リーマンショック以降、多くの電気メーカーが家電など最終製品事業からスマホ向けなど電子部品事業に軸足を移した。そのため、近年はいかに勝ち馬の最終製品メーカーに納入するかが、勝負を分けてきた。

しかし、その勝ち馬の代表格である米アップルでさえも、市場の飽和で成長に陰りが見えている。いわゆるアップルショックだ。スマホ頼みで成長は描けず、次なる成長の種として各社が期待を寄せるのは車載事業。自動運転機能やヘッドアップディスプレイなど、今後電装化が見込まれる自動車は、電気業界の主戦場となるものとみられる。そこにいかに食い入るかが、電気メーカーの今後を分けそうである。

アップルショックはソニーにも影響

アップルショックの余波はソニーにも来ている。ソニーはスマホのカメラに用いるイメージセンサーで高いシェアを持ち、今や金融に次ぐ収益柱となっている。そのイメージセンサーが当初の販売見込みを下回り、事業の業績見通しの下方修正を余儀なくされた。

もっとも、ソニーは今期、家電やスマホ事業における構造改革効果で増益見込みである事に変わりはない。しかし、”成長牽引領域”に位置付けていたイメージセンサー事業の失速は今後のソニーの成長に暗い影を落とす。パナソニックも前途洋々ではない。中国の景気鈍化の影響で、中国におけるノートPC向け二次電池やエアコンの販売が想定を下回ったことが主因となり、第3四半期決算で下方修正を余儀なくされた。売上高の修正幅は4500億円に上り、過去最大の下げ幅となった。

電気メーカーが苦戦する中、気を吐いているのが象印マホービンだ。象印はインバウンド需要を取り込み、炊飯器などの販売が好調であることで知られる。しかし最近、中国当局が空港税関での持ち込み品チェックを厳格化し、一定額以上の持ち込み品に対する課税を強化するなど、逆風が吹いている。
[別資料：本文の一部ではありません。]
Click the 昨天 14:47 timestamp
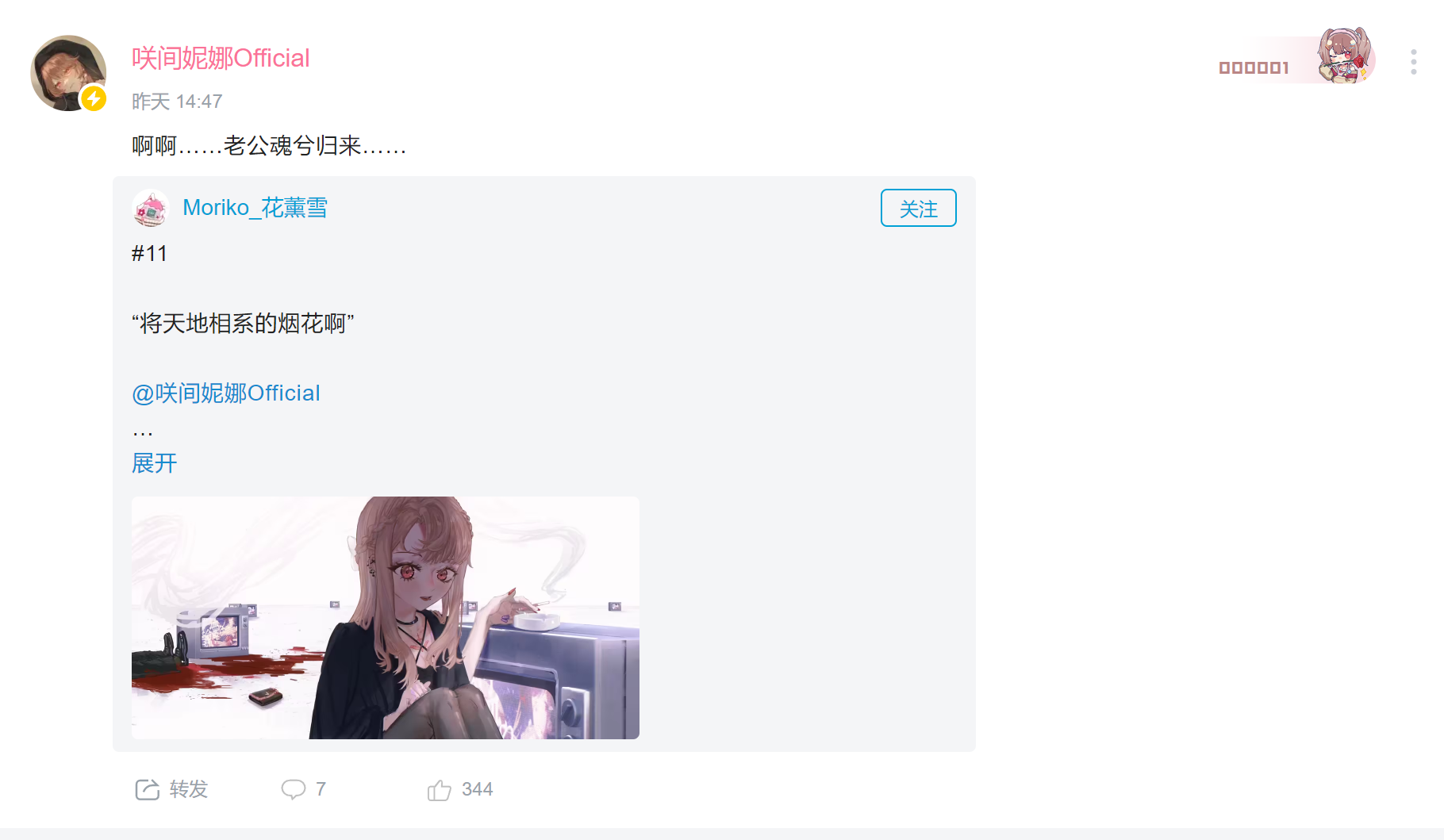The height and width of the screenshot is (840, 1444). (x=177, y=102)
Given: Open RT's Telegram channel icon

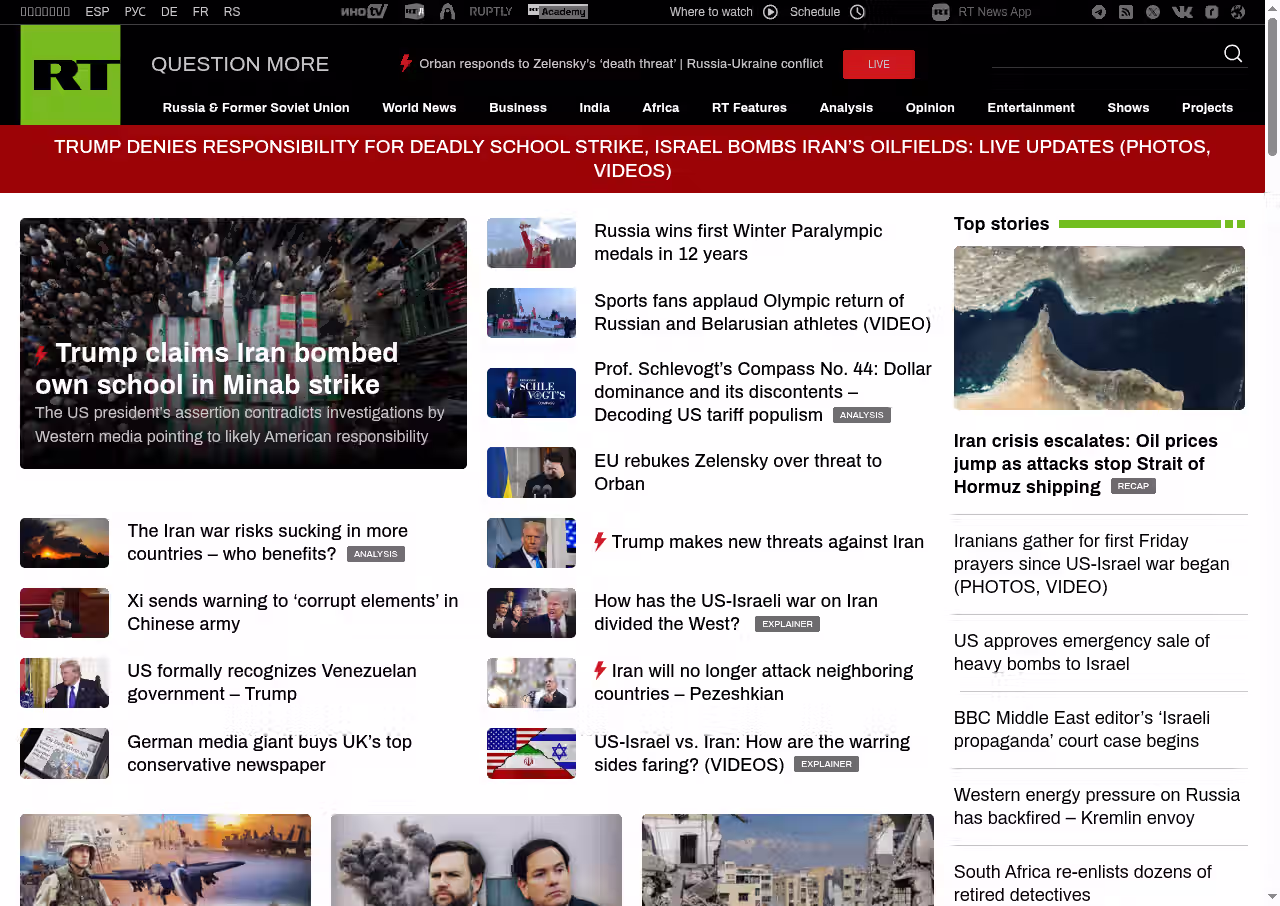Looking at the screenshot, I should 1099,12.
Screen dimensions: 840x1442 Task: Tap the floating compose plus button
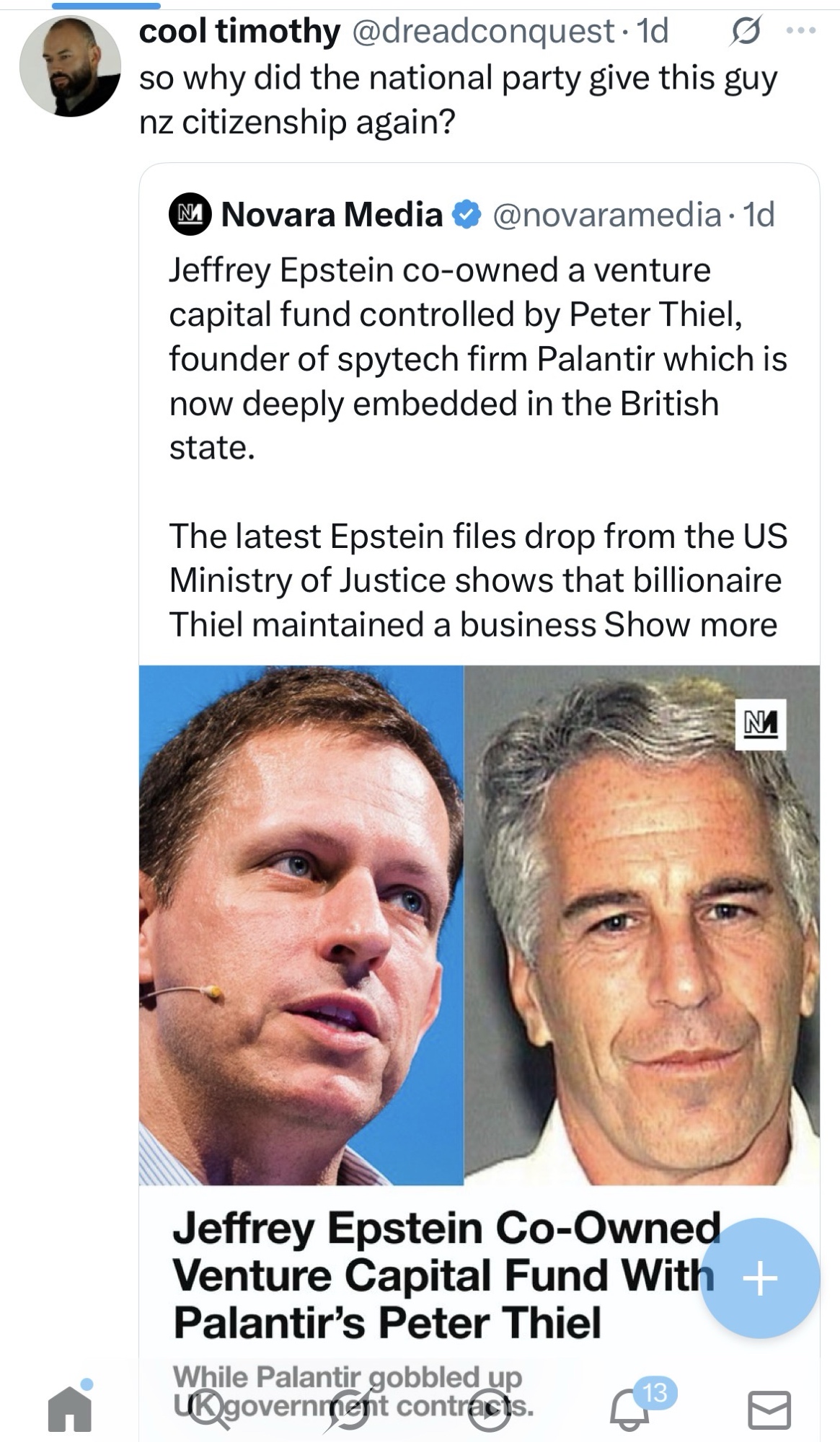(x=760, y=1278)
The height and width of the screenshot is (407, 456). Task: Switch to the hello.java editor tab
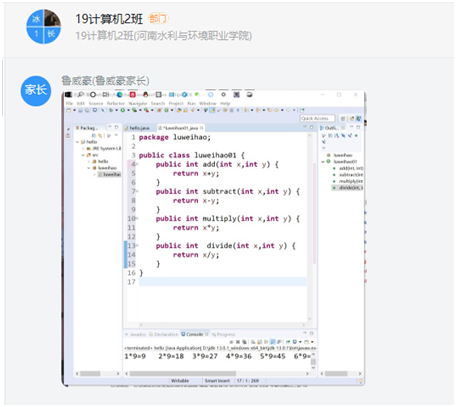(x=139, y=128)
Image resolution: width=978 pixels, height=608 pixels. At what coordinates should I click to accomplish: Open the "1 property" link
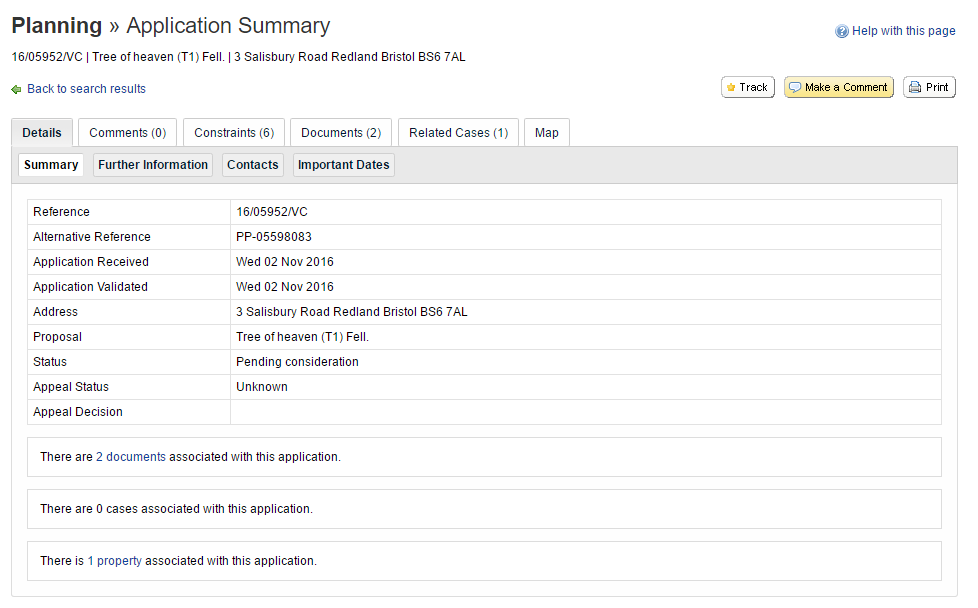115,561
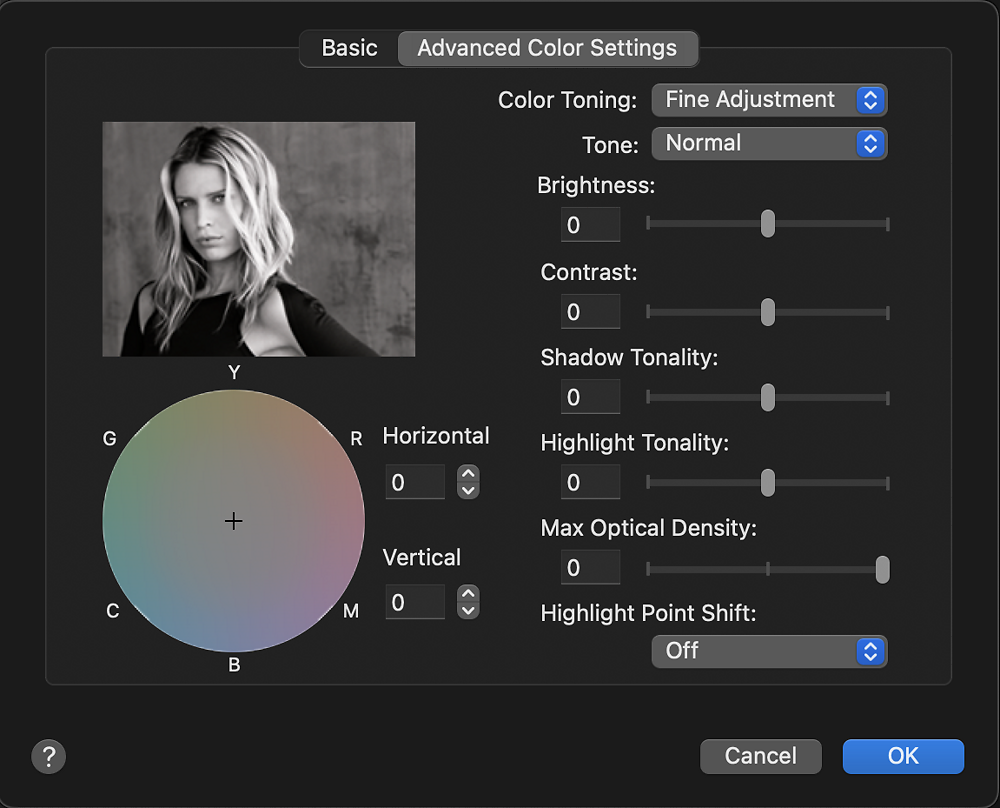Click the Horizontal value increment arrow
The image size is (1000, 808).
tap(467, 475)

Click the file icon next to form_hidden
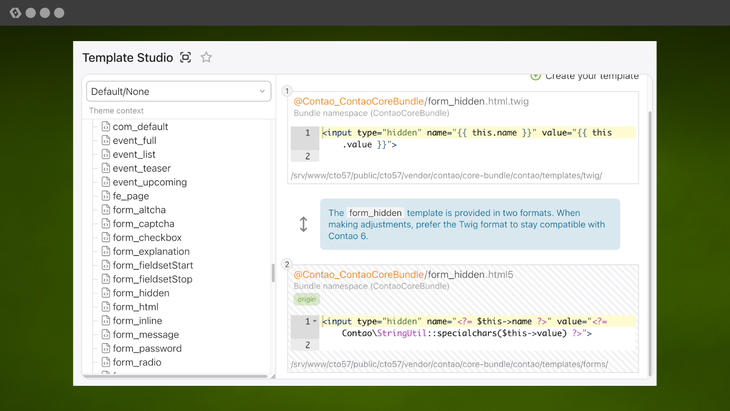point(106,293)
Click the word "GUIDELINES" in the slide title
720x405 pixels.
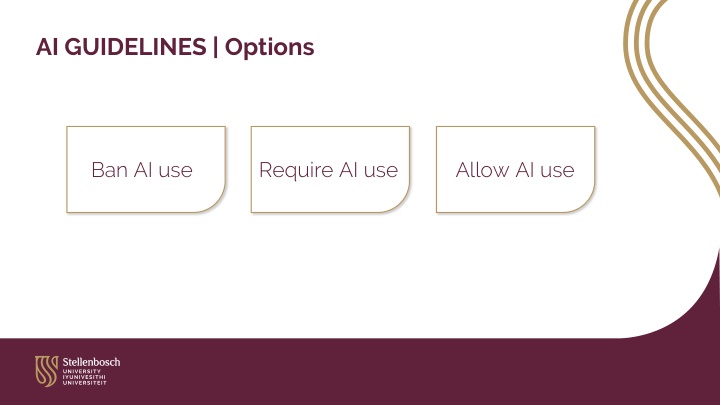point(135,47)
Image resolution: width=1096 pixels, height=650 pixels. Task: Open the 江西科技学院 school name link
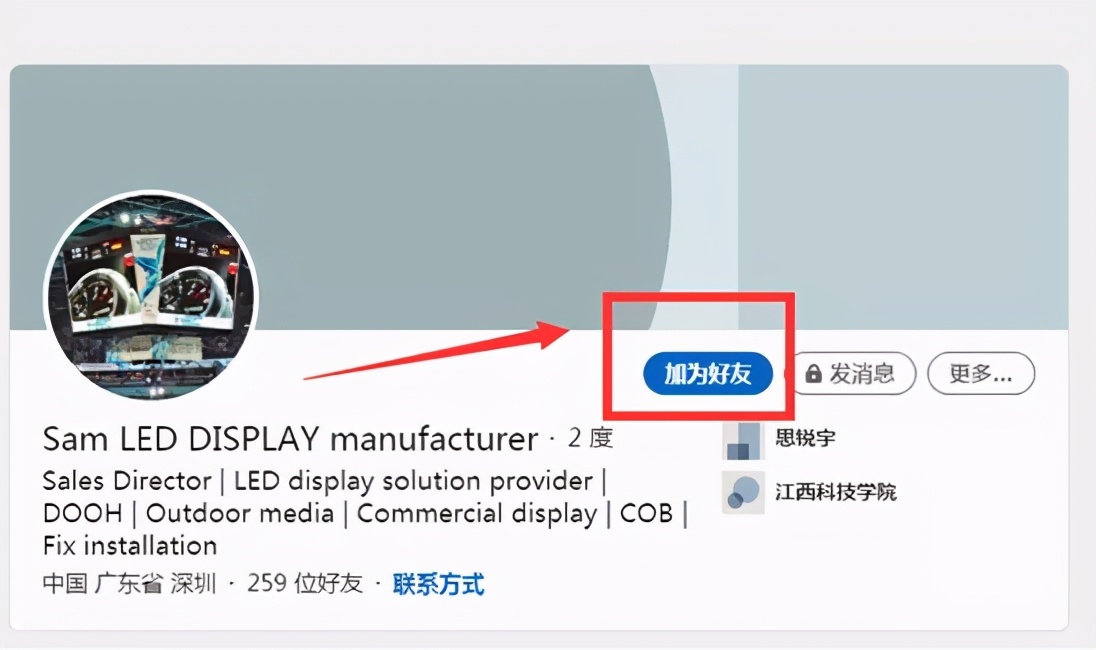(x=835, y=492)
ただ、象印の切り札は炊飯器だけではない。象印は2016年、ステンレスマホービンの生産能力を上げ、さらに国内外で売り伸ばす予定だ。ステンレスマホービンは小さいためトランクに入り、税関で目を付けられにくい点が好感されている。さらに中国の百貨店における販売も好調で、まだまだ中国人の心をつかんで離さないようだ。